Rather than submit to Rome, they ate their dead. When that was not enough, they set their city ablaze and took their own lives, entire families together. The fall of Numantia in the summer of 133 BC was the culmination of a twenty-year humiliation for the Roman Republic, a conflict in which the mightiest military power in the ancient world repeatedly failed to subdue a single Celtiberian hilltop city in what is now the province of Soria, Spain. It took Scipio Aemilianus Africanus, the man who had destroyed Carthage, to finally end the resistance -- and even he could not defeat Numantia in battle. He had to starve it to death.
The Numantine War was the third of the Celtiberian Wars, erupting in 143 BC when the indigenous peoples of Hispania Citerior rose against Roman expansion. For a decade, Rome sent general after general against Numantia, the principal city of the Celtiberian resistance. Each failed. The city was not large, but its defenders fought with a ferocity that Roman historians themselves acknowledged and admired. Morale among the Roman troops stationed in Iberia was terrible; the prospect of plunder was low, and the Celtiberians had proven their willingness to fight to the last. By 135 BC, the Roman Senate was desperate enough to reappoint Scipio Aemilianus, the hero of the Third Punic War, and send him to Hispania with a mandate to finish what lesser commanders could not.
Scipio arrived with 20,000 Roman troops and 40,000 allied and mercenary soldiers, including Numidian cavalry and twelve war elephants led by the young Jugurtha, who would later become a formidable enemy of Rome himself. But Scipio had no intention of storming the city. He planned to encircle it and let hunger do what swords could not. His army built a double wall of circumvallation around Numantia, punctuated by seven towers from which archers could fire into the city from ten feet above ground. He dammed a nearby swamp to create a lake between the city walls and his own fortifications, then engineered the blockade of the Duero River by stringing cables fitted with blades across the water at the points where it entered and exited the city, preventing boats or swimmers from passing.
Desperation drove the Numantines to attempt breakouts. Their greatest warrior, Rhetogenes, led a small band of men down the river past the Roman blockade in one of the siege's most daring episodes. He reached the Arevaci tribe first, but his pleas for help were ignored. At Lutia, the young men rallied to his cause, but the tribal elders betrayed them, warning Scipio of the alliance. The Roman general marched from Numantia, arrested 400 Lutian youths, and had their hands cut off as punishment. It was a brutal message to any tribe considering intervention: Rome would not merely defeat its enemies but mutilate them as a warning. After Scipio returned, the Numantine leader Avarus attempted negotiations, but the path to any compromise had long since closed.

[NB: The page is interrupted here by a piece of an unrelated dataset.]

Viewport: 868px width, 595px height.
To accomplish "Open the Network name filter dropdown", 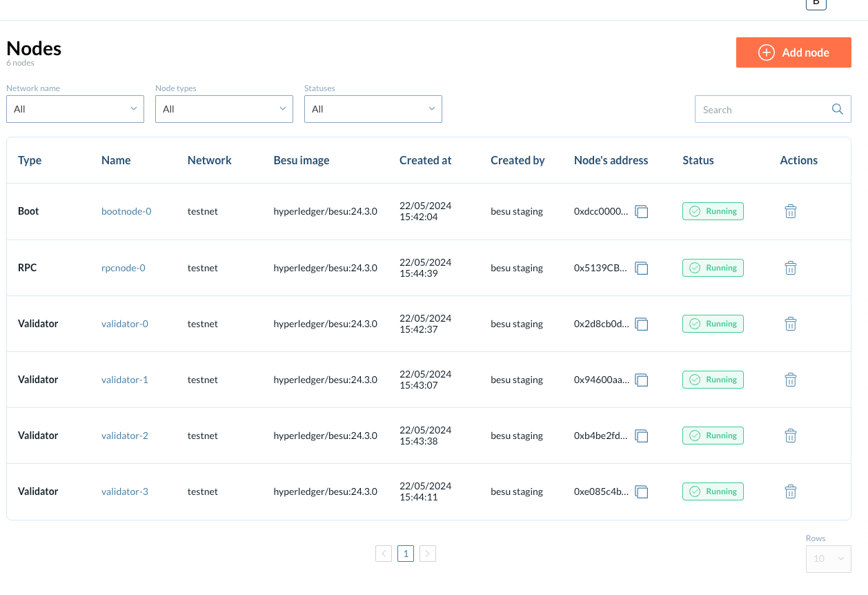I will pos(75,109).
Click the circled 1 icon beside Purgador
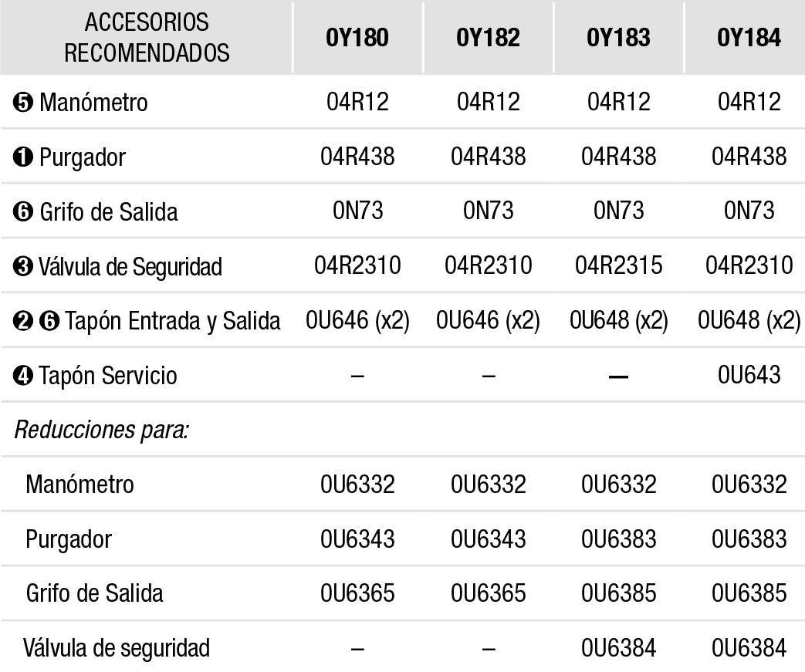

When Numantia's first ambassadors asked for liberty in exchange for surrender, Scipio refused. The ambassadors were killed upon their return by their own people, who believed they had secretly bargained with Rome. Starvation consumed the city. Cannibalism followed. Families began taking their own lives together. When the surviving population finally surrendered, they did so only after setting their city on fire. Scipio had the ruins leveled. The story of Numantia became a touchstone for Spanish identity, celebrated as a symbol of resistance against overwhelming force. Miguel de Cervantes, author of Don Quixote, wrote the play La Numancia about the siege, his most acclaimed dramatic work. Three ships of the Spanish Navy have carried the name Numancia. In 2017, Spain marked the 2,150th anniversary of the siege with a national commemoration, honoring the people who chose annihilation over submission.
Located at 41.81N, 2.44W near modern Garray in the province of Soria, north-central Spain. The archaeological site of Numantia occupies a hill at the confluence of the Duero and Merdancho rivers, with the outlines of the Roman siege works still partially visible in the landscape from aerial perspectives. The terrain is high meseta, sparse and semi-arid. Nearest airport is Soria (not ICAO-coded; small). Valladolid (LEVD) approximately 200 km west. Recommended viewing altitude: 3,000-5,000 feet AGL to see the confluence of rivers and traces of Roman earthworks.